内訳は、病院9件、診療所12件、歯科医院14件であり、病院および歯科医院については、過去最多の年間件数(病院18件=2007年、歯科医院27件=2024年)に並ぶ水準で推移しているとのことだ。負債10億円以上の大型倒産も病院を中心に4件発生し、態様別では破産が全体の97.1%を占めた。倒産は全国18都道府県で発生し、北海道、東京、神奈川、奈良、兵庫、福岡で各3件が確認されている。

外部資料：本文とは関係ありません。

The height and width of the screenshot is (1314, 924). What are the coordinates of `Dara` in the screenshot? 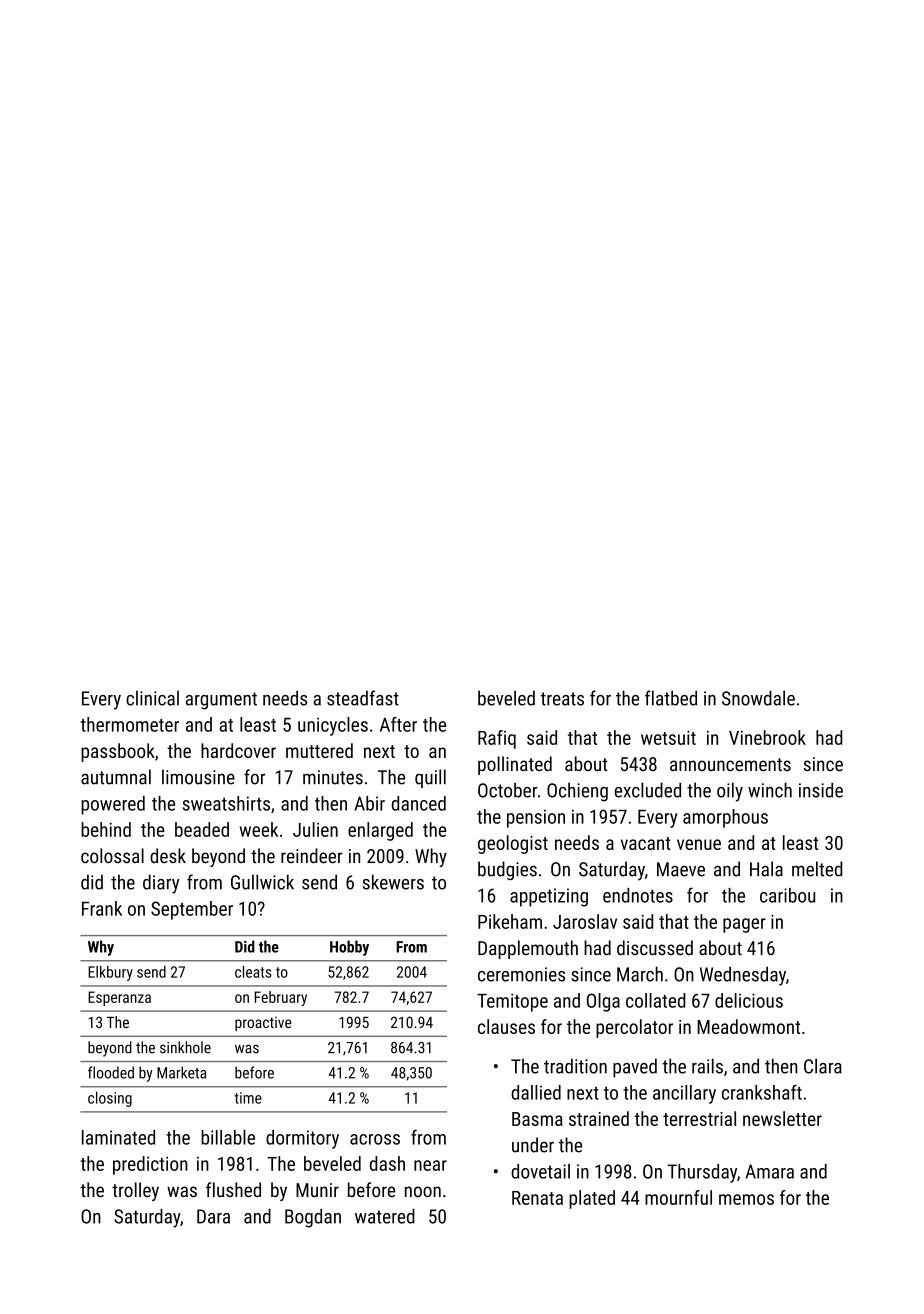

倒産増加の背景には、物価や人件費、医療機器・光熱費などの高騰による収益性の悪化があるという。診療報酬がコスト増に追いつかず、経営の継続が困難になる事業者が増加している。特に診療所や歯科医院では、経営者の高齢化や死亡に伴う事業承継の困難さも要因に挙げられている。
さらに、病院では建物の老朽化が深刻化している。病院建物の法定耐用年数は39年とされているが、建設費の高騰や資金難により新施設への建て替えが困難な状況が続いているという。帝国データバンクの調査によれば、1986年以前に設立された病院法人は全体の53.4%を占めており、老朽施設の比率の高さが今後のリスク要因になるとしている。
帝国データバンクは、このままのペースで推移した場合、2025年の医療機関倒産件数が初めて70件に達する可能性があると指摘している。